E existe uma outra questão, afirmou Orsini. Nem sempre esse “turismo molecular” faz sentido. Aproveitar as renováveis no Brasil de nada adianta se o produto vai ser transportado longas distâncias em navios que emitem muitos gases de efeito estufa.

O arroto do boi

A potência da pecuária brasileira pode alavancar a liderança do país no cenário global de descarbonização das proteínas animais, segundo Paulo Pianez, diretor global de sustentabilidade da BRF Marfrig. 

“Descarbonizar a pecuária é extremamente importante no Brasil, porque ela responde mais ou menos por 8% do Produto Interno Bruto, são 180 bilhões de dólares”, disse.
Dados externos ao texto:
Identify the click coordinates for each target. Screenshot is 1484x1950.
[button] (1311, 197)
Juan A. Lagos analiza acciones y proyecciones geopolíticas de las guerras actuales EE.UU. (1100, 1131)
A maior fonte individual de emissões da produção de carne bovina é o metano produzido naturalmente na digestão dos animais e que é expelido pela boca – o arroto do boi.

Mitigar esse problema envolve um conjunto de soluções. Uma delas é melhorar a qualidade da alimentação. Um pasto de boa qualidade ao mesmo tempo regenera o solo e acelera o crescimento dos animais, que podem ser abatidos mais cedo.

A Marfrig também usa suplementos na ração usada na fase da engorda. Eles também contribuem para o ganho de peso e ajudam a reduzir a produção de metano durante a ruminação.

Pianez destacou que 85% da produção de gado de corte no Brasil está concentrada nos biomas Amazônia e Cerrado, regiões com altos índices de desmatamento e queimadas. Além disso, o Brasil tem 160 milhões de hectares de pastagens, parte de muito boa qualidade, parte com alto grau de degradação.

“São desafios, porque a depender de como você faz o manejo da pastagem, você pode ter um grande emissor ou um grande sequestrador de carbono. Neste setor, 98% das emissões estão concentradas no escopo 3, ou seja diretamente ligadas à nossa base de fornecimento”, afirmou.